→ **DIRECTIONS FOR THIS TASK**:
Answer these questions from the safety planning text below:
1. When are crisis center advocates available?
2. What number does the text give for the statewide domestic violence hotline?
3. What kind of safety does the text say plays a critical role in a victim or survivor's safety plan?

┌─ READING TEXT

A safety plan is a practical plan that is personalized to your needs and is designed to help you avoid dangerous situations. Your safety plan outlines the best way for you to respond if you are in danger or feeling triggered. Planning can be used while you are still with your abuser or after the relationship has ended. Crisis center advocates are available 24/7 to help craft or review your personal safety plan, to discuss safe options like emergency shelter, and provide emotional support.
Safety planning for someone involved in an abusive relationship is a necessary and important step. While still in an abusive relationship, your safety is of primary importance. An advocate from your local domestic violence provider can work closely with you on a safety plan. To find out more information call the statewide domestic violence hotline at 1-866-644-3574
technology safety
Technology safety plays a critical role in a victim or survivor's safety plan. Abusers may limit victims’ access to transportation, monitor phone calls and text messages, and/or engage in stalking to track the victim’s location.

└─
┌─ RAW DATA

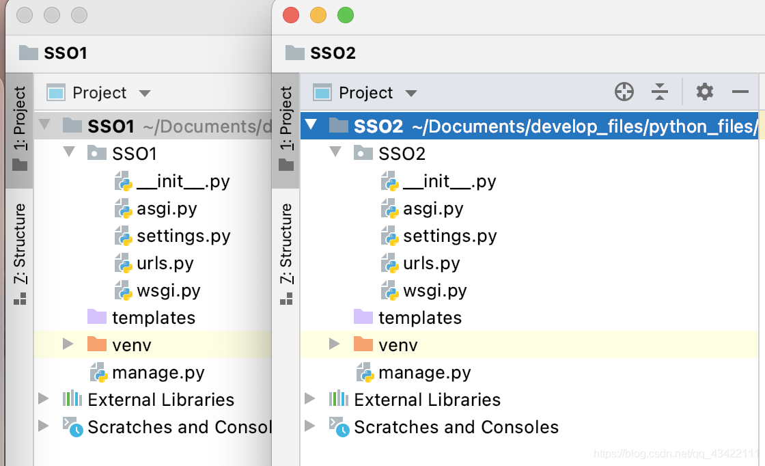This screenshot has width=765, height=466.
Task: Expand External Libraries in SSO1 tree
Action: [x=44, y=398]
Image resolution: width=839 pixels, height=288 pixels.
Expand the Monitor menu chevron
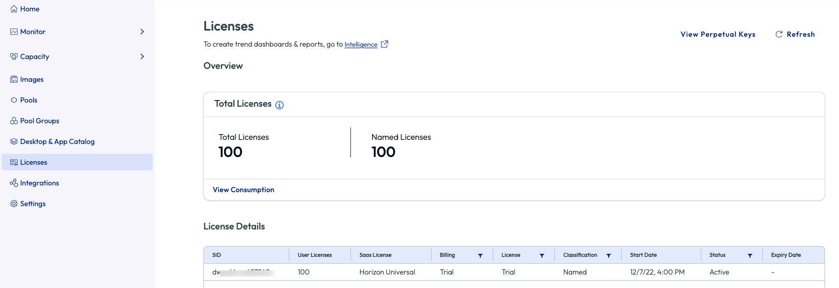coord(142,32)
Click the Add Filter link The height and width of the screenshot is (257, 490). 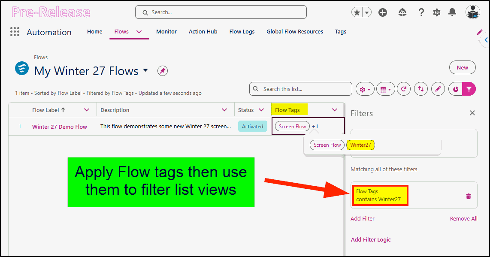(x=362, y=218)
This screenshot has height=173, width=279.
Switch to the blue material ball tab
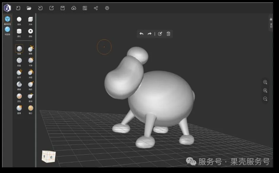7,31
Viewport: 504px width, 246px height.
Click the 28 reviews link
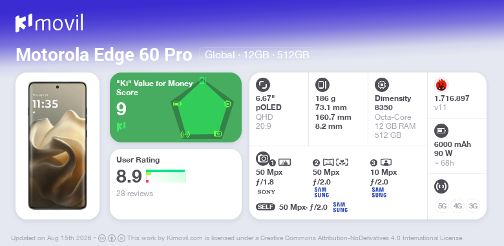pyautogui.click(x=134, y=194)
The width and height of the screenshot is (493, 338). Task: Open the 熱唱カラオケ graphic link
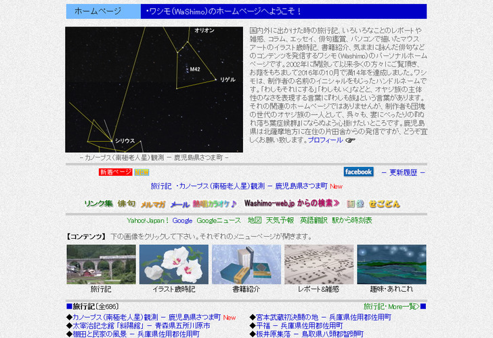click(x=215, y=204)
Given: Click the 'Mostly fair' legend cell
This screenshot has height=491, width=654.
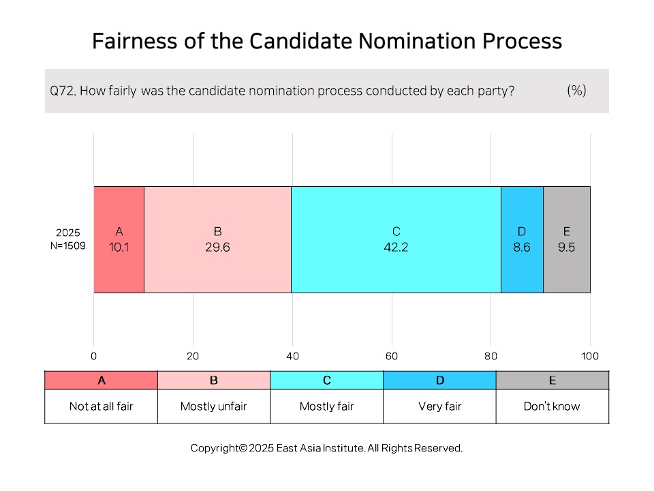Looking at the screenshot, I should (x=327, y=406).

└─

→ **TASK RESPONSE**:
1. 24/7
2. 1-866-644-3574
3. Technology safety